We know that some alchemists have difficulty in
finding native cinnabar for their alchemic and spagyric experiences.
It is not easy to find a pure cinnabar that
guarantees us a minimum of efficiency and the best that we know of is imported from China
in magnificent crystals but also, very expensive. Therefore, we will have to be satisfied
with the one of Almaden (Spain) and of other places. The best that we got had more than 50
per cent of silica.
But for experimental purpose you can easily get
an excellent artificial cinnabar by two different ways: the dry and the humid way.
On a gas stove and in a tureen of refractory mud
or of sandstone, pour 2 ounces of grinded brimstone. As soon as this is in fusion, pour 7
ounces of commercial mercury the purest possible, and passed by the suede. When squeezed,
it comes out in rain form.
Mix the melted sulphur continually until that the
mercury is well incorporate. Let to cool the matter, which will be black and place its
rough powder to sublimate in a pot of refractory mud or sand stone, which is an aludel
that has a small air hole at the top.
Place the aludel on a gas stove to heat up until
the bottom of the aludel is red-hot. The cinnabar will sublimate little by little in the
aludel heat, in beautiful red crystals as needles. Remove it off the lid of the aludel and
keep it in a large mouth glass flask under the shelter of the light. It is an artificial
cinnabar and it is not a live matter because it already "felt" the common fire.
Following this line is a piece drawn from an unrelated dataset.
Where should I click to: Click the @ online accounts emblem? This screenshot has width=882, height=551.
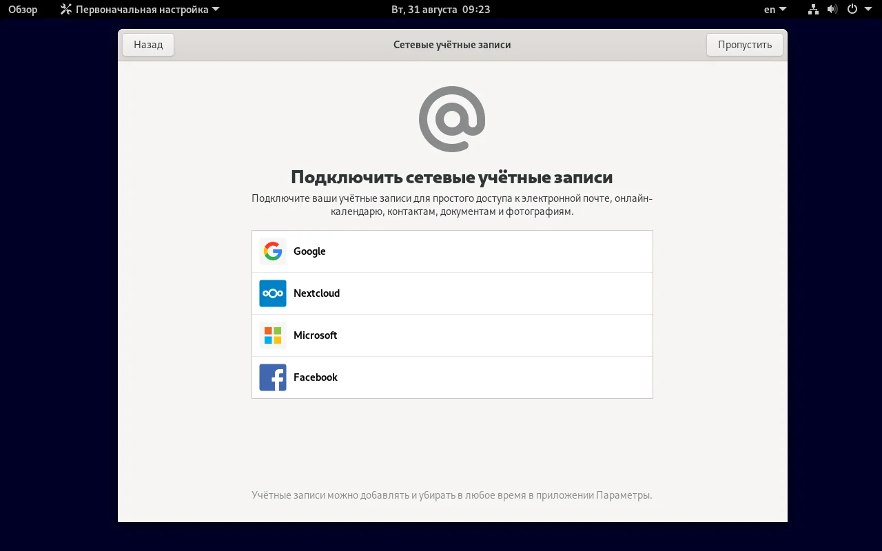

But for experimentation purpose it will be very useful.
Be careful not breath the gases that emanates
from the air hole of the aludel because they are extremely toxic.
In a Pyrex glass mortar, pour 70g of native quick
silver preferably of "flowing", (the mercury that is from the cinnabar mines)
and 30g of native brimstone. Grind the composition slowly the necessary time in way to
incorporate the quick silver completely in the sulphur. The compositions after being well
grind and mixed, will be of a black colour and it is known in spagyria by Ethiopian
Mineral. Chemically it is an artificial mercury sulphide.
Pour the composition into a 500ml good Pyrex
glass matrass with a rubber stopper and, above it, pour a solution of 30g of caustic
potash (potassium hydroxide) made with rainwater or deliquesced during the night. Close
the matrass well and place it on a small electric oven or on a gas stove in bath of sand
to a temperature that doesn't surpass the 60°C.
Leave for some hours and the Ethiopian will begin
to turn red starting from the bottom of the matrass until the colour dye's completely
the whole mass of the composition.
When the composition is all red, remove the
matrass of the oven, let it cool and pour rainwater inside. Move well with a glass rod and
spill everything in a 1-litre large mouth glass flask. Pour more water into the flask to
wash the cinnabar of any salinity. By decantation, spill with care all of the water. The
cinnabar being very heavy will stay at the bottom of the flask. Dry it to a moderate
temperature that doesn't surpass the 60°C and it will be ready to used.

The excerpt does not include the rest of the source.